*WORK INSTRUCTIONS:* When you reach the records below, repeat each one exactly as written.

[Dataset entries]

════════════════════

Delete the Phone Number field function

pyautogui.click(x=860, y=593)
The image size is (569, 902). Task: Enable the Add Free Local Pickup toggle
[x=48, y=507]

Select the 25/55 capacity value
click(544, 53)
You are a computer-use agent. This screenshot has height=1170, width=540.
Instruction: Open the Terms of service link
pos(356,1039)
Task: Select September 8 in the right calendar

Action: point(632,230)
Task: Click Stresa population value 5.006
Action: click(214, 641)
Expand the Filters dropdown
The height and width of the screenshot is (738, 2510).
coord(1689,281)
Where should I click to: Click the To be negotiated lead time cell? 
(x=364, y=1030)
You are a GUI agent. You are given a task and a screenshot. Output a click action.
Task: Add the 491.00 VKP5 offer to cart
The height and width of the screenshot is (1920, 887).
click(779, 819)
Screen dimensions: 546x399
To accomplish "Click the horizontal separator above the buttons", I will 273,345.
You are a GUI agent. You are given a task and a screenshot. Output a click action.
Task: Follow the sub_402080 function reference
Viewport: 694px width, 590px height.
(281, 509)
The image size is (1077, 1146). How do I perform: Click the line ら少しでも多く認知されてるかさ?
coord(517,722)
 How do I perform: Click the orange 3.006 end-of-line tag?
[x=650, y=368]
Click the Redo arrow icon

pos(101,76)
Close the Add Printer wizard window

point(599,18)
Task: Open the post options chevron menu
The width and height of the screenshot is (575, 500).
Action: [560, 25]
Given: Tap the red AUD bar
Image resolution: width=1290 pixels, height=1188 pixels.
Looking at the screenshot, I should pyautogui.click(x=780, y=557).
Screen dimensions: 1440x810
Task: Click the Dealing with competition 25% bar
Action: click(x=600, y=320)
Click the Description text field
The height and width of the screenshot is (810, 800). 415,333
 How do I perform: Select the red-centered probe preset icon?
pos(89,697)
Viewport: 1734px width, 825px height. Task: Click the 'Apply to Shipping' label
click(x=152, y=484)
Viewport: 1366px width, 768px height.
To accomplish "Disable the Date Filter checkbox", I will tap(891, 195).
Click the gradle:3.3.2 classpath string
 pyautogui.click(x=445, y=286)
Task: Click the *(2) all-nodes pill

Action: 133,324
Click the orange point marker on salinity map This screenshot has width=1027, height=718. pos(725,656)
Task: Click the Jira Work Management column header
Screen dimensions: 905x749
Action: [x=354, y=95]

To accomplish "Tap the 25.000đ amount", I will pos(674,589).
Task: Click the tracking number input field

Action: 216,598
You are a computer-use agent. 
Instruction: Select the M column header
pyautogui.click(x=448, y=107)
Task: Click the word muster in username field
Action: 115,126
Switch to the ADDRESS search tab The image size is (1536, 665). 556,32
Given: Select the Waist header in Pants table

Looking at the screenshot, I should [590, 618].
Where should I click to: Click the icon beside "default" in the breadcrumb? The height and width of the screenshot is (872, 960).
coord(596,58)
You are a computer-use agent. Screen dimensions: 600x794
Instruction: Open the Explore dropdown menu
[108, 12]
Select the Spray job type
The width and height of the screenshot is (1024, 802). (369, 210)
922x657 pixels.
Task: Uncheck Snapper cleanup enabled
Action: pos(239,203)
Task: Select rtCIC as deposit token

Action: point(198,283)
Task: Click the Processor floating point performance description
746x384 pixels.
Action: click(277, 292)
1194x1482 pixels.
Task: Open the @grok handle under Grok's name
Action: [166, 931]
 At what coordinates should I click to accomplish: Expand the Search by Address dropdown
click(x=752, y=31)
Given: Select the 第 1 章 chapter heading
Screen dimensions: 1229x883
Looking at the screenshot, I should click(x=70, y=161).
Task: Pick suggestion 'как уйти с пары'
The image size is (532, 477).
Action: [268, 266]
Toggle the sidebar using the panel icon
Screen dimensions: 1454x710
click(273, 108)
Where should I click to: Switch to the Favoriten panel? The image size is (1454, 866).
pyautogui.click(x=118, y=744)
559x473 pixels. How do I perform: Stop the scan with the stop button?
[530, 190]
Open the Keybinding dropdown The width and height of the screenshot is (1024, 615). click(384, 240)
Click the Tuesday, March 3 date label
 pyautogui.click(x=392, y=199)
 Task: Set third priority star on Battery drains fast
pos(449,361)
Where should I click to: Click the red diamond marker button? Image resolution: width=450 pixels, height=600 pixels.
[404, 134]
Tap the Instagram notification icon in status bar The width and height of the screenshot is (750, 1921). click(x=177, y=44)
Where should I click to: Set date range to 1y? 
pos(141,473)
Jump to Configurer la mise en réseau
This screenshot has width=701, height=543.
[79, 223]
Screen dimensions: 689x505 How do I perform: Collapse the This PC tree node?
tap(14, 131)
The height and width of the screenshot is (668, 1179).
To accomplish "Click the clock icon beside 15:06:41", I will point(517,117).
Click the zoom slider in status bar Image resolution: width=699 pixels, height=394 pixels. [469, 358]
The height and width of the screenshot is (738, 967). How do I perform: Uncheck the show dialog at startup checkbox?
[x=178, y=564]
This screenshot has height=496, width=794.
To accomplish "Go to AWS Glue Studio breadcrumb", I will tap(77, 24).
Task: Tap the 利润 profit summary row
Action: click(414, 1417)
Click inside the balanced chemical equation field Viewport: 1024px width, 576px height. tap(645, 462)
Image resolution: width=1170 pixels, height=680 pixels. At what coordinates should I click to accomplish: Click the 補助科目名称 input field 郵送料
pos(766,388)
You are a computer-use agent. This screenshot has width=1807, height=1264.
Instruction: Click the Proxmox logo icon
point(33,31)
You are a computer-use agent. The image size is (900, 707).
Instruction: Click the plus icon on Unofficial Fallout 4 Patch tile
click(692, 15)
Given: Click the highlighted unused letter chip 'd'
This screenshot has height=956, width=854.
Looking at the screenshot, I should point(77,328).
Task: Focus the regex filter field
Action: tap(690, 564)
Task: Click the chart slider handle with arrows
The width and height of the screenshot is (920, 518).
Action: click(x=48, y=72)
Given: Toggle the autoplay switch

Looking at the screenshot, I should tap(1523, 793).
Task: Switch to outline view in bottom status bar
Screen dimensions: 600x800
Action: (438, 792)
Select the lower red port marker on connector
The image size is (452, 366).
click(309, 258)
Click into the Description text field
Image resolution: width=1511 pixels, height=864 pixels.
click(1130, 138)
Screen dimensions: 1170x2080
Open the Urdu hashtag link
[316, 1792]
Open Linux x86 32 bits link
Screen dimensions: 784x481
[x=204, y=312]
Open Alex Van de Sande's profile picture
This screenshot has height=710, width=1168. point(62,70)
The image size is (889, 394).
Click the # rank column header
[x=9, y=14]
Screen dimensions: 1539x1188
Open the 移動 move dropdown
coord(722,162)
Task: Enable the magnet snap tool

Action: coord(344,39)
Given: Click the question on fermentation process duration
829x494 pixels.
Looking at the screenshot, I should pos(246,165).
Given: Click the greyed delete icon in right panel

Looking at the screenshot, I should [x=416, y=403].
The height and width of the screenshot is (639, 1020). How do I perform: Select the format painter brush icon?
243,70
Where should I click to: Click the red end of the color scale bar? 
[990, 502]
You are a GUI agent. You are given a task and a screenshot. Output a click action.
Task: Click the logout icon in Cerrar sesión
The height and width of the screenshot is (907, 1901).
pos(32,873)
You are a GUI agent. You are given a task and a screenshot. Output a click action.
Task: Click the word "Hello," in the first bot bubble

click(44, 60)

════════════════════

*RESULT BELOW:*
Delete the Phone Number field function

pyautogui.click(x=860, y=593)
The image size is (569, 902). Task: Enable the Add Free Local Pickup toggle
[x=48, y=507]

Select the 25/55 capacity value
click(544, 53)
You are a computer-use agent. This screenshot has height=1170, width=540.
Instruction: Open the Terms of service link
pos(356,1039)
Task: Select September 8 in the right calendar

Action: point(632,230)
Task: Click Stresa population value 5.006
Action: click(214, 641)
Expand the Filters dropdown
The height and width of the screenshot is (738, 2510).
coord(1689,281)
Where should I click to: Click the To be negotiated lead time cell? 
(x=364, y=1030)
You are a GUI agent. You are given a task and a screenshot. Output a click action.
Task: Add the 491.00 VKP5 offer to cart
The height and width of the screenshot is (1920, 887).
click(779, 819)
Screen dimensions: 546x399
To accomplish "Click the horizontal separator above the buttons", I will 273,345.
You are a GUI agent. You are given a task and a screenshot. Output a click action.
Task: Follow the sub_402080 function reference
Viewport: 694px width, 590px height.
(281, 509)
The image size is (1077, 1146). How do I perform: Click the line ら少しでも多く認知されてるかさ?
coord(517,722)
 How do I perform: Click the orange 3.006 end-of-line tag?
[x=650, y=368]
Click the Redo arrow icon

pos(101,76)
Close the Add Printer wizard window

point(599,18)
Task: Open the post options chevron menu
The width and height of the screenshot is (575, 500).
Action: [560, 25]
Given: Tap the red AUD bar
Image resolution: width=1290 pixels, height=1188 pixels.
Looking at the screenshot, I should pyautogui.click(x=780, y=557).
Screen dimensions: 1440x810
Task: Click the Dealing with competition 25% bar
Action: click(x=600, y=320)
Click the Description text field
The height and width of the screenshot is (810, 800). 415,333
 How do I perform: Select the red-centered probe preset icon?
pos(89,697)
Viewport: 1734px width, 825px height. Task: Click the 'Apply to Shipping' label
click(x=152, y=484)
Viewport: 1366px width, 768px height.
To accomplish "Disable the Date Filter checkbox", I will tap(891, 195).
Click the gradle:3.3.2 classpath string
 pyautogui.click(x=445, y=286)
Task: Click the *(2) all-nodes pill

Action: 133,324
Click the orange point marker on salinity map This screenshot has width=1027, height=718. pos(725,656)
Task: Click the Jira Work Management column header
Screen dimensions: 905x749
Action: [x=354, y=95]

To accomplish "Tap the 25.000đ amount", I will pos(674,589).
Task: Click the tracking number input field

Action: 216,598
You are a computer-use agent. 
Instruction: Select the M column header
pyautogui.click(x=448, y=107)
Task: Click the word muster in username field
Action: 115,126
Switch to the ADDRESS search tab The image size is (1536, 665). 556,32
Given: Select the Waist header in Pants table

Looking at the screenshot, I should [590, 618].
Where should I click to: Click the icon beside "default" in the breadcrumb? The height and width of the screenshot is (872, 960).
coord(596,58)
You are a computer-use agent. Screen dimensions: 600x794
Instruction: Open the Explore dropdown menu
[108, 12]
Select the Spray job type
The width and height of the screenshot is (1024, 802). (369, 210)
922x657 pixels.
Task: Uncheck Snapper cleanup enabled
Action: pos(239,203)
Task: Select rtCIC as deposit token

Action: point(198,283)
Task: Click the Processor floating point performance description
746x384 pixels.
Action: click(277, 292)
1194x1482 pixels.
Task: Open the @grok handle under Grok's name
Action: [166, 931]
 At what coordinates should I click to accomplish: Expand the Search by Address dropdown
click(x=752, y=31)
Given: Select the 第 1 章 chapter heading
Screen dimensions: 1229x883
Looking at the screenshot, I should click(x=70, y=161).
Task: Pick suggestion 'как уйти с пары'
The image size is (532, 477).
Action: [268, 266]
Toggle the sidebar using the panel icon
Screen dimensions: 1454x710
click(273, 108)
Where should I click to: Switch to the Favoriten panel? The image size is (1454, 866).
pyautogui.click(x=118, y=744)
559x473 pixels. How do I perform: Stop the scan with the stop button?
[530, 190]
Open the Keybinding dropdown The width and height of the screenshot is (1024, 615). click(384, 240)
Click the Tuesday, March 3 date label
 pyautogui.click(x=392, y=199)
 Task: Set third priority star on Battery drains fast
pos(449,361)
Where should I click to: Click the red diamond marker button? Image resolution: width=450 pixels, height=600 pixels.
[404, 134]
Tap the Instagram notification icon in status bar The width and height of the screenshot is (750, 1921). click(x=177, y=44)
Where should I click to: Set date range to 1y? 
pos(141,473)
Jump to Configurer la mise en réseau
This screenshot has width=701, height=543.
[79, 223]
Screen dimensions: 689x505 How do I perform: Collapse the This PC tree node?
tap(14, 131)
The height and width of the screenshot is (668, 1179).
To accomplish "Click the clock icon beside 15:06:41", I will point(517,117).
Click the zoom slider in status bar Image resolution: width=699 pixels, height=394 pixels. [469, 358]
The height and width of the screenshot is (738, 967). How do I perform: Uncheck the show dialog at startup checkbox?
[x=178, y=564]
This screenshot has height=496, width=794.
To accomplish "Go to AWS Glue Studio breadcrumb", I will tap(77, 24).
Task: Tap the 利润 profit summary row
Action: click(414, 1417)
Click inside the balanced chemical equation field Viewport: 1024px width, 576px height. tap(645, 462)
Image resolution: width=1170 pixels, height=680 pixels. At what coordinates should I click to accomplish: Click the 補助科目名称 input field 郵送料
pos(766,388)
You are a computer-use agent. This screenshot has width=1807, height=1264.
Instruction: Click the Proxmox logo icon
point(33,31)
You are a computer-use agent. The image size is (900, 707).
Instruction: Click the plus icon on Unofficial Fallout 4 Patch tile
click(692, 15)
Given: Click the highlighted unused letter chip 'd'
This screenshot has height=956, width=854.
Looking at the screenshot, I should point(77,328).
Task: Focus the regex filter field
Action: tap(690, 564)
Task: Click the chart slider handle with arrows
The width and height of the screenshot is (920, 518).
Action: click(x=48, y=72)
Given: Toggle the autoplay switch

Looking at the screenshot, I should tap(1523, 793).
Task: Switch to outline view in bottom status bar
Screen dimensions: 600x800
Action: (438, 792)
Select the lower red port marker on connector
The image size is (452, 366).
click(309, 258)
Click into the Description text field
Image resolution: width=1511 pixels, height=864 pixels.
click(1130, 138)
Screen dimensions: 1170x2080
Open the Urdu hashtag link
[316, 1792]
Open Linux x86 32 bits link
Screen dimensions: 784x481
[x=204, y=312]
Open Alex Van de Sande's profile picture
This screenshot has height=710, width=1168. point(62,70)
The image size is (889, 394).
Click the # rank column header
[x=9, y=14]
Screen dimensions: 1539x1188
Open the 移動 move dropdown
coord(722,162)
Task: Enable the magnet snap tool

Action: coord(344,39)
Given: Click the question on fermentation process duration
829x494 pixels.
Looking at the screenshot, I should pos(246,165).
Given: Click the greyed delete icon in right panel

Looking at the screenshot, I should [x=416, y=403].
The height and width of the screenshot is (639, 1020). How do I perform: Select the format painter brush icon?
243,70
Where should I click to: Click the red end of the color scale bar? 
[990, 502]
You are a GUI agent. You are given a task and a screenshot. Output a click action.
Task: Click the logout icon in Cerrar sesión
The height and width of the screenshot is (907, 1901).
pos(32,873)
You are a GUI agent. You are given a task and a screenshot. Output a click action.
Task: Click the word "Hello," in the first bot bubble

click(44, 60)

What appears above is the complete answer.